* _DATASET EXCERPTS_:
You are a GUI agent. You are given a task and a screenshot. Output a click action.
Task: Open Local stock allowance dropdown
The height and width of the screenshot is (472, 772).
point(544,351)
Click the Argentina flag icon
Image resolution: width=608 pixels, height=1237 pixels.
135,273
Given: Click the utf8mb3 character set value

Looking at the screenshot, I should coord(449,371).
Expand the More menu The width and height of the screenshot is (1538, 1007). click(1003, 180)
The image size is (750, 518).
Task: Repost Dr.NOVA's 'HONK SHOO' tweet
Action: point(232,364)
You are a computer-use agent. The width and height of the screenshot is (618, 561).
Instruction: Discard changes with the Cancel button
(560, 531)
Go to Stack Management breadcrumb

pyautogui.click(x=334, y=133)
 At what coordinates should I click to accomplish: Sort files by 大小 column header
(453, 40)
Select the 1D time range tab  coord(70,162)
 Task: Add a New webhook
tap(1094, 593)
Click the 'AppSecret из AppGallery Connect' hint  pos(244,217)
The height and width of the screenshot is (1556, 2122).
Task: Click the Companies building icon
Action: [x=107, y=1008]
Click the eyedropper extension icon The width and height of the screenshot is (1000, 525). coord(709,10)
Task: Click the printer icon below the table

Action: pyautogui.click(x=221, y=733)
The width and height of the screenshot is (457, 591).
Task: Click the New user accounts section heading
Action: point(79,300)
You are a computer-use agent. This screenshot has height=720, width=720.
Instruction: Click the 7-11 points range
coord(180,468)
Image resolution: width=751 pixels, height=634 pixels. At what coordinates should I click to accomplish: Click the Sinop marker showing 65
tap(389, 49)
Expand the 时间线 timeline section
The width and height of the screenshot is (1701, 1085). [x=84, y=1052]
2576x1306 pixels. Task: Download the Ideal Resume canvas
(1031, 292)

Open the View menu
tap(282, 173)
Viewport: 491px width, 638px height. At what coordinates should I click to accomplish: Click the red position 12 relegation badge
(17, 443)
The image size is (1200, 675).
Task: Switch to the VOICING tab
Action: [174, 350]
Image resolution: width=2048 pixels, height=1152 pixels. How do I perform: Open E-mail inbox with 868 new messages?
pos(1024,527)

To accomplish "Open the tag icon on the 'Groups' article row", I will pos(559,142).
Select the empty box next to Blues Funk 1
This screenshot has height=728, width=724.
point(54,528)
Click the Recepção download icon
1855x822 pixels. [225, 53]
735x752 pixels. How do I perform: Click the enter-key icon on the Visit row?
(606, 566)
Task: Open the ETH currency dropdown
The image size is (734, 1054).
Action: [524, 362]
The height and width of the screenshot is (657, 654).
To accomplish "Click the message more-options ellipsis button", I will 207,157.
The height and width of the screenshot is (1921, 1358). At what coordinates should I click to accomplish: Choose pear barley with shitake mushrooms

* _WHAT TO PRODUCE_:
Revise the items above, changing every "Instruction" to "Command" and leaving all else unchanged.

* _SOLUTION FOR THIS PROBLEM_:
You are a GUI agent. You are given a task and a screenshot. Output a click action.
Task: Open Local stock allowance dropdown
The height and width of the screenshot is (472, 772).
point(544,351)
Click the Argentina flag icon
Image resolution: width=608 pixels, height=1237 pixels.
135,273
Given: Click the utf8mb3 character set value

Looking at the screenshot, I should coord(449,371).
Expand the More menu The width and height of the screenshot is (1538, 1007). click(1003, 180)
The image size is (750, 518).
Task: Repost Dr.NOVA's 'HONK SHOO' tweet
Action: point(232,364)
You are a computer-use agent. The width and height of the screenshot is (618, 561).
Command: Discard changes with the Cancel button
(560, 531)
Go to Stack Management breadcrumb

pyautogui.click(x=334, y=133)
 At what coordinates should I click to accomplish: Sort files by 大小 column header
(453, 40)
Select the 1D time range tab  coord(70,162)
 Task: Add a New webhook
tap(1094, 593)
Click the 'AppSecret из AppGallery Connect' hint  pos(244,217)
The height and width of the screenshot is (1556, 2122).
Task: Click the Companies building icon
Action: [x=107, y=1008]
Click the eyedropper extension icon The width and height of the screenshot is (1000, 525). coord(709,10)
Task: Click the printer icon below the table

Action: pyautogui.click(x=221, y=733)
The width and height of the screenshot is (457, 591).
Task: Click the New user accounts section heading
Action: point(79,300)
You are a computer-use agent. This screenshot has height=720, width=720.
Command: Click the 7-11 points range
coord(180,468)
Image resolution: width=751 pixels, height=634 pixels. At what coordinates should I click to accomplish: Click the Sinop marker showing 65
tap(389, 49)
Expand the 时间线 timeline section
The width and height of the screenshot is (1701, 1085). [x=84, y=1052]
2576x1306 pixels. Task: Download the Ideal Resume canvas
(1031, 292)

Open the View menu
tap(282, 173)
Viewport: 491px width, 638px height. At what coordinates should I click to accomplish: Click the red position 12 relegation badge
(17, 443)
The image size is (1200, 675).
Task: Switch to the VOICING tab
Action: [174, 350]
Image resolution: width=2048 pixels, height=1152 pixels. How do I perform: Open E-mail inbox with 868 new messages?
pos(1024,527)

To accomplish "Open the tag icon on the 'Groups' article row", I will pos(559,142).
Select the empty box next to Blues Funk 1
This screenshot has height=728, width=724.
point(54,528)
Click the Recepção download icon
1855x822 pixels. [225, 53]
735x752 pixels. How do I perform: Click the enter-key icon on the Visit row?
(606, 566)
Task: Open the ETH currency dropdown
The image size is (734, 1054).
Action: [524, 362]
The height and width of the screenshot is (657, 654).
To accomplish "Click the message more-options ellipsis button", I will 207,157.
The height and width of the screenshot is (1921, 1358). At what coordinates should I click to accomplish: Choose pear barley with shitake mushrooms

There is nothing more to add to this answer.